Digital Lifestyle: is the Octopus card on its last legs?

PUBLISHED : Friday, 15 February, 2013, 12:00am
UPDATED : Monday, 18 February, 2013, 3:31pm
 

The Octopus card may have created the cashless commute in Hong Kong, but since its inception in 1997 its tentacles have spread around the world. From London's Oyster to Tokyo's Suica, Singapore's EZ-Link and Brisbane's Go card, the smart card capable of acting as both ticket and cash is becoming ubiquitous in metropolitan areas. Although the basic concept is here to stay, it could be about to take a back seat to something even smaller.

By the end of this year some of us won't be flashing smart cards, but smartphones, with NFC - near-field communications - set to further revolutionise transport and shopping. It's not unlike the SIM card already in all mobile phones, a chip that identifies each individual user's account with a service the device performs (a phone call, or web surfing). NFC physically communicates with a reading device in a bus, train, shop, airport, or even the front door of your home; you just swipe your phone instead of a smart card.

Contactless payment in stores is up first in Hong Kong, and by the middle of this year customers of both Hang Seng Bank and PCCW Mobile will be able to swipe an NFC-equipped smartphone to pay for goods. The Hong Kong Monetary Authority promises that the banking industry's mobile payment infrastructure will be ready for NFC in the second half of this year.

The technology is simple enough. It's a short-range, low-power wireless link that can transfer small amounts of data using radio frequency between two devices a few centimetres from each other. Unlike Bluetooth, no pairing code is needed, and because of the low power involved, no battery is needed for the device being read. Effectively it turns your smartphone into a "reader", with a "writer" in a shop, train station or coffee shop identifying your account. NFC can establish a two-way link, so a smartphone with NFC can also receive vouchers, information or literally any other data.

As well as contactless payments, the birth of the truly "digital wallet", and inevitable promotions and advertising, NFC could also have a place in the smart city. Say, for example, there are delays on the MTR and you need to get home by another route. While normally you might search for a map or reach for your smartphone to fire up an app or make a phone call, NFC could theoretically let you swipe your phone against a pad on the platform labelled "travel advice"; the machine would read your phone, discover your most frequent journeys and plot your course home, getting you there the quickest way possible while also helping traffic monitoring systems. In short, NFC is part of the "smart" city that can predict where everyone is going, and when.

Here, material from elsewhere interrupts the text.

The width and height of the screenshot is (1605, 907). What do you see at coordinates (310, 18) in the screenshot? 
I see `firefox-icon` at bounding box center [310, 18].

NFC could soon be conspicuous on your commute, replacing boarding passes and car parking tickets. It's probably already in your smartphone. Almost all Android-based handsets (including the Samsung Galaxy SIII, Nokia Lumia, BlackBerry Bold 9900 and Curve 9360) have had NFC tech inside them for a few years, with ABI Research predicting that 1.95 billion NFC-enabled devices will ship in 2017, largely in smartphones.

NFC will also enter the living room. Wi-fi routers will swap passwords for a simple tap from any smartphone, tablet or games console, with 395 million consumer electronics devices to ship in 2017 - in other words, NFC will be in everything. Sony, Samsung and LG have shown speakers and televisions that can be sent music, video and photos from a smartphone. Other NFC-controlled gadgets included a domestic cleaning robot, lighting and even a keyless car.

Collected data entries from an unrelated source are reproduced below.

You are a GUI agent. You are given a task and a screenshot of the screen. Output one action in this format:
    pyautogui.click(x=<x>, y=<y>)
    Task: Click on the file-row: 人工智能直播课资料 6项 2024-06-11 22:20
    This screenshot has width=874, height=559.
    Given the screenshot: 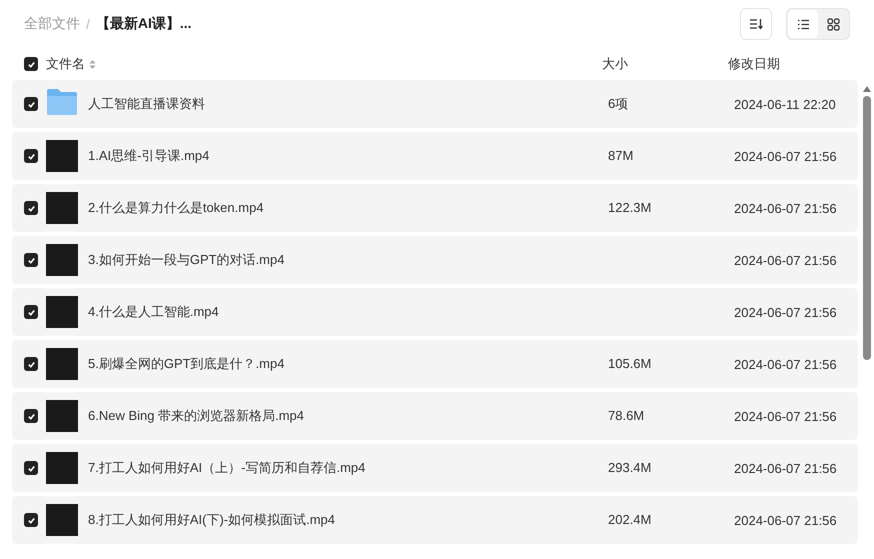 What is the action you would take?
    pyautogui.click(x=435, y=104)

"It is only a technology, not a strategy," says Kerry Wong, managing director of PayPal Hong Kong, Korea and Taiwan, pointing out that carriers, retailers and banks so far favour different, competing modes of NFC that would require multiple NFC terminals in stores. "With NFC, information such as bank account and credit card numbers is stored on the device. Consumers need to have the device with them for the transaction."

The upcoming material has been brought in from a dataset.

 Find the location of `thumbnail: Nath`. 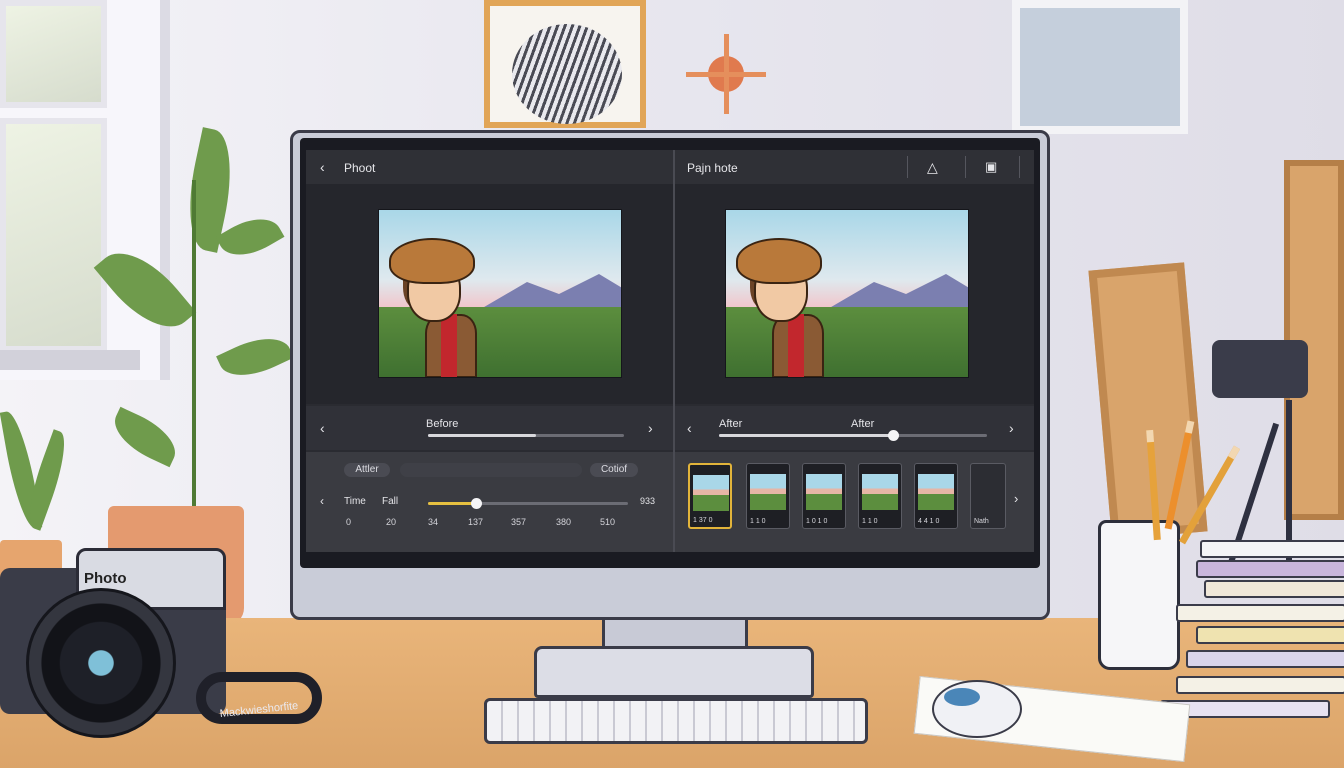

thumbnail: Nath is located at coordinates (988, 496).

Wong prefers a "digital wallet" more securely stored in the cloud - otherwise known as PayPal - though she points out that NFC only allows "proximity" payments. Swiping your phone in a coffee shop is fine, but what about paying for something online while drinking that coffee?

But there is momentum behind NFC and Hong Kong looks likely to again be in the vanguard. It will enable our smartphones to be a "touch and go" train or movie ticket, loyalty card, boarding pass, bank cards and keys, but at its core NFC is nothing more than the latest clutter-buster designed to empty pockets in more ways than one.